* Data supplied *

START

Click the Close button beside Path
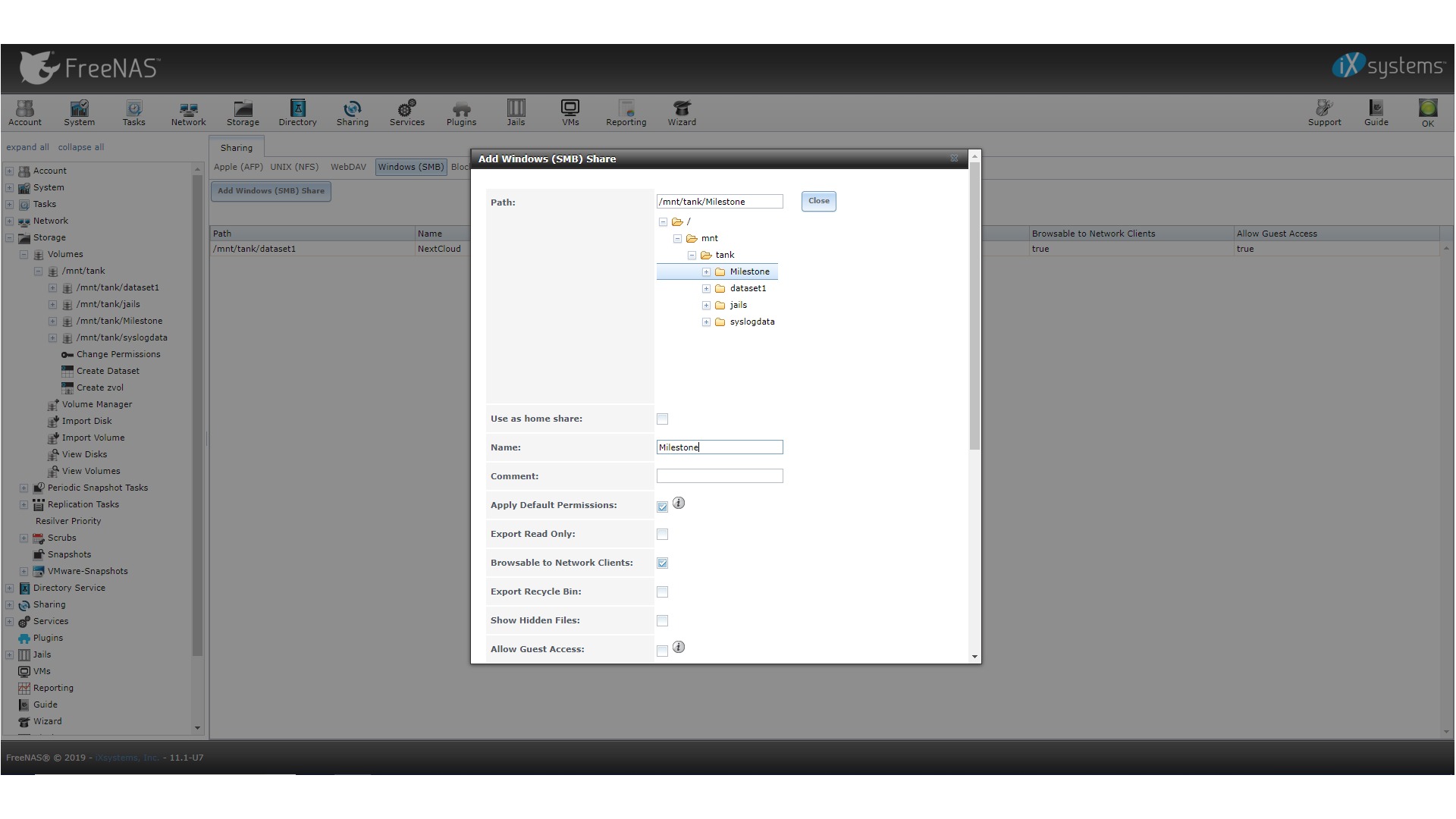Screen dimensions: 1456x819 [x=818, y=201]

END
START

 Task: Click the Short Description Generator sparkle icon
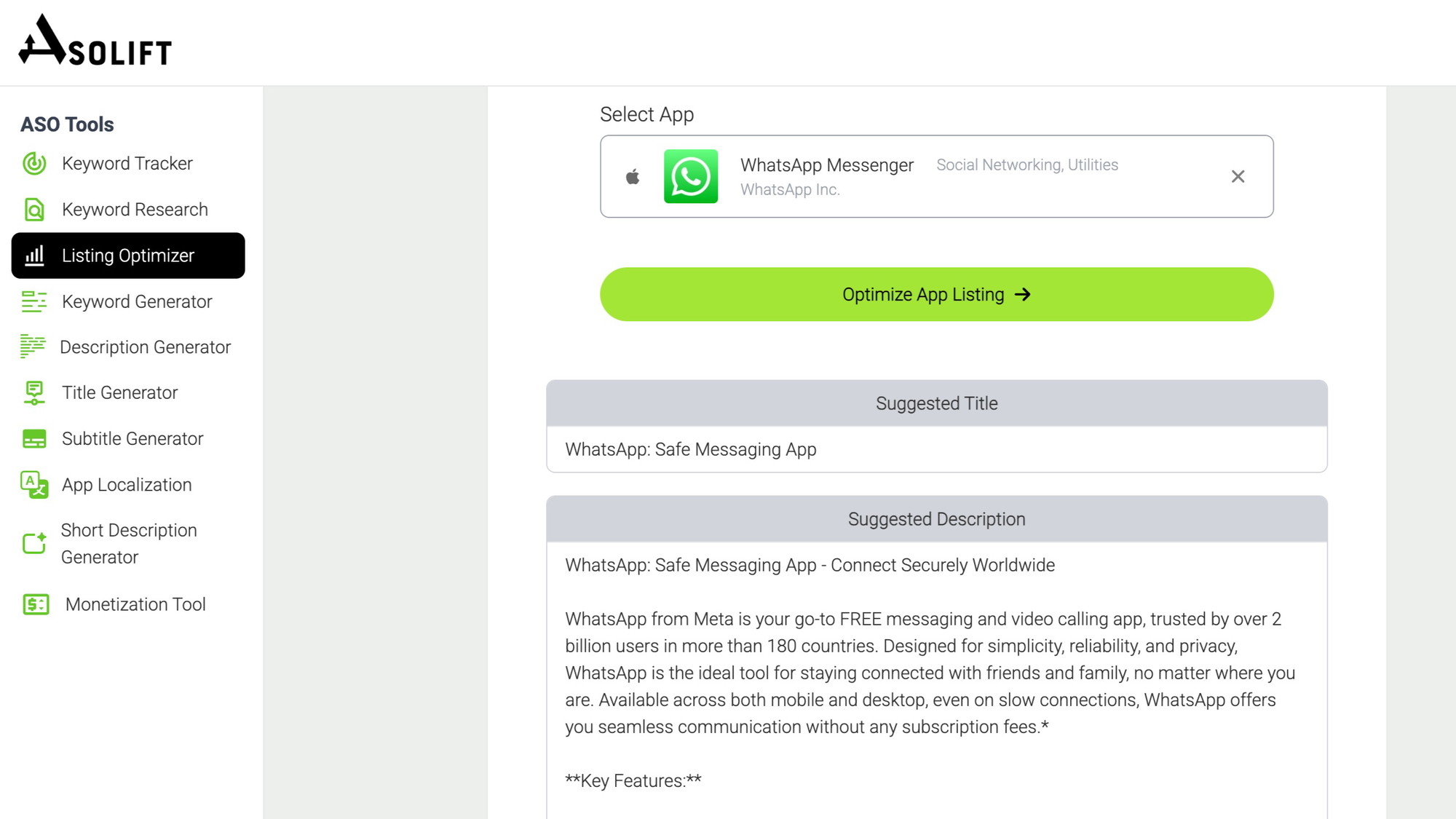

END
START

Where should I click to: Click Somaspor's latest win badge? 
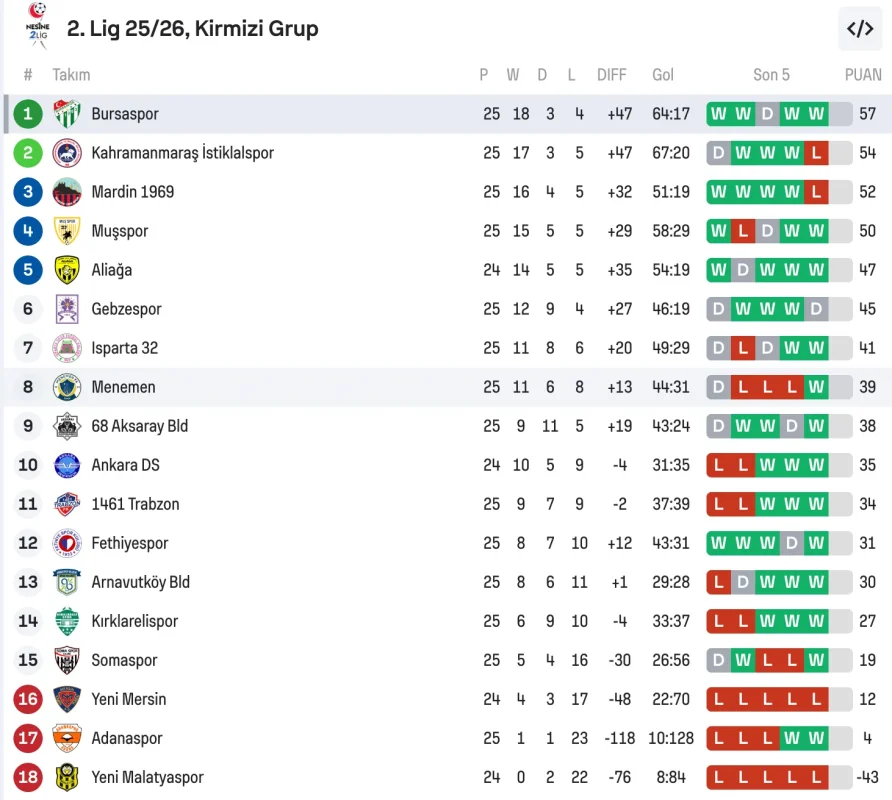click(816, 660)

END

* Problem *
Format everything from the line containing "Where should I" down to the line containing "click(816, 660)" as a numbered list, skipping blank lines. Leave the pictures out of your answer.

* Task output *
1. Where should I click to: Click Somaspor's latest win badge? 
2. click(816, 660)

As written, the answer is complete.